Comment le prévenir et quels moyens mettre en œuvre quand la situation perdure ?

Soirées avec force cris et chahuts dans les couloirs jusqu’à 4h du matin, bruits de canalisations, talons aiguilles de la voisine du dessus ou bien encore aspirateur passé à toutes heures du jour et de la nuit par le maniaque du ménage d’à côté...

La vie en copropriété demande souvent bien des concessions et un bon contrôle de soi. Il faut dire qu’au delà des petites et grandes incivilités de ses voisins, l’architecture et l’ancienneté des immeubles jouent souvent un grand rôle dans la propagation des ondes sonores.

Tous les bâtiments ne sont donc pas égaux en la matière. Ainsi, les constructions en béton propagent-elles un bruit plus important que les constructions traditionnelles, avec planchers en parquet sur poutres.
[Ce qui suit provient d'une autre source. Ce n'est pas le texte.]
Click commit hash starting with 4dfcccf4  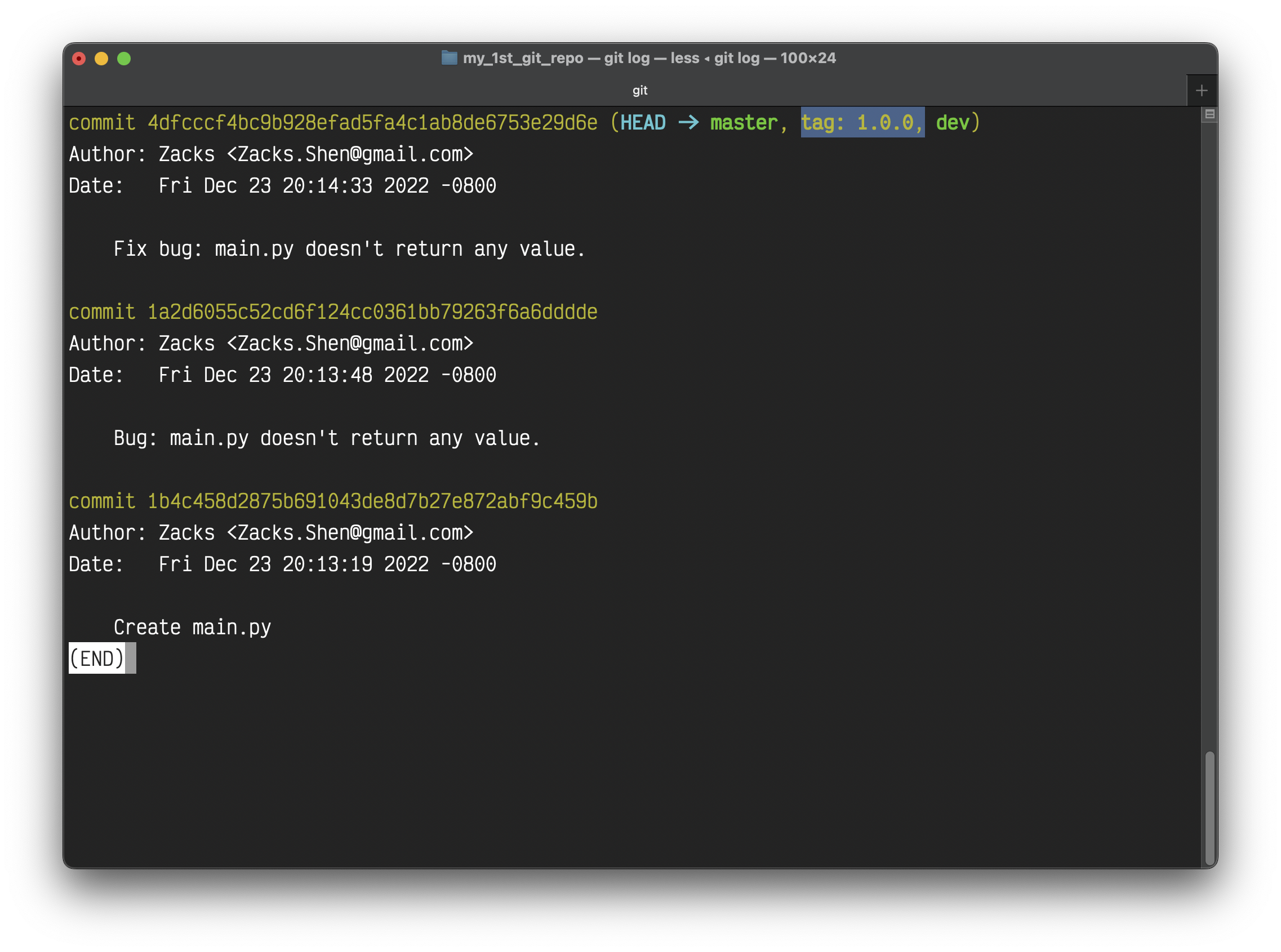pos(372,123)
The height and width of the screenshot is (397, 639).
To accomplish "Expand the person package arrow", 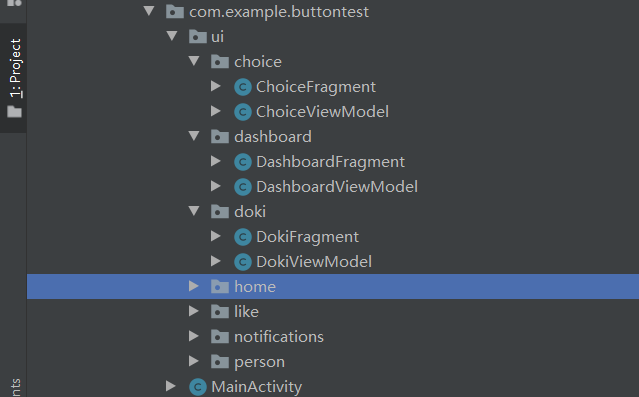I will 194,361.
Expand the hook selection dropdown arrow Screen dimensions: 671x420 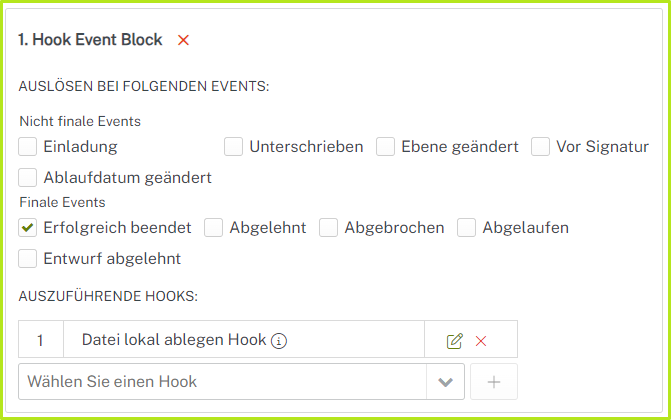point(446,381)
D’où l’importance, dans nombre  d’appartements modernes, de recouvrir le sol d’une moquette destinée à absorber les bruits de chute ou de pas. Il arrive pourtant que des copropriétaires soucieux d’aménager leur intérieur à leurs goûts, décident de changer le revêtement du sol. Si le résultat leur apporte la plus grande satisfaction sur le plan esthétique, il n’en va pas nécessairement de même pour la qualité acoustique de ce nouveau plancher... ou plafond, pour le voisin du dessous !  Ce changement peut, en effet, entraîner une perception excessive de bruits d’impact et dépasser ainsi les inconvénients normaux de voisinage,  sans forcément enfreindre le règlement de copropriété.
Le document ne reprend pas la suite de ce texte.